What is the secret behind such an impressive health record?
Mr Nicholson, farm manager Mr G Paton and stockman Mr V Shier give a simple recipe: “The unit is completely self contained; there have been no outside purchases into the herd since its foundation except for a few stock bulls and no animal has ever returned to Carrickblacker after appearing at a show or sale. ‘No admission, no return’ is the slogan.”
The highest standards of management – with particular reference to hygiene – are maintained at the Carrickblacker holding while the individual attention given to each animal is everywhere in evidence.
And yet it is ironic that, in a way, the whole enterprise has developed more by accident than design.
“A hobby which has grown in spite of itself” was Mr Nicholson’s description of his venture into farming.

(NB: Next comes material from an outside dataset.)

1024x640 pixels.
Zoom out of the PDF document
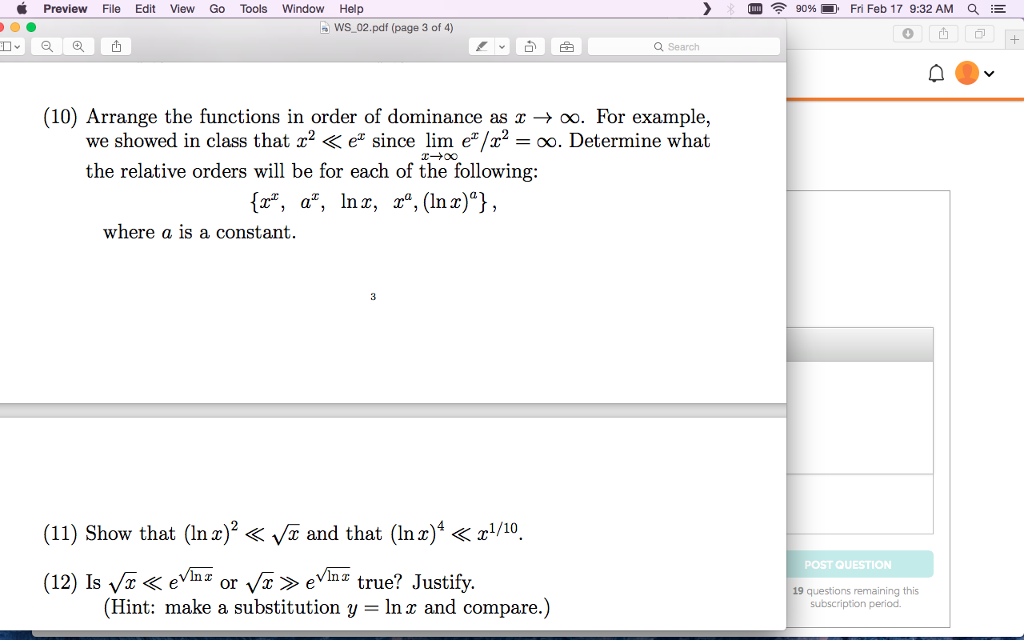click(x=46, y=45)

When Belfast born Mr Nicholson and his family moved out of Belfast to Carrickblacker during the war years he had no serious plans for making a major contribution to the agricultureal scene – he had no experience of farming while his business commitments were too great.
The purchase of a few in-calf heifers was regarded as a little more than “a bit of a hobby from which nothing much would come”.
But today Carrick-blacker farm with its pedigree Ayrshire herd and followers has etched out for itself a respected place not only in the records of the breed to which full allegiance has been given but in “milk” circles generally.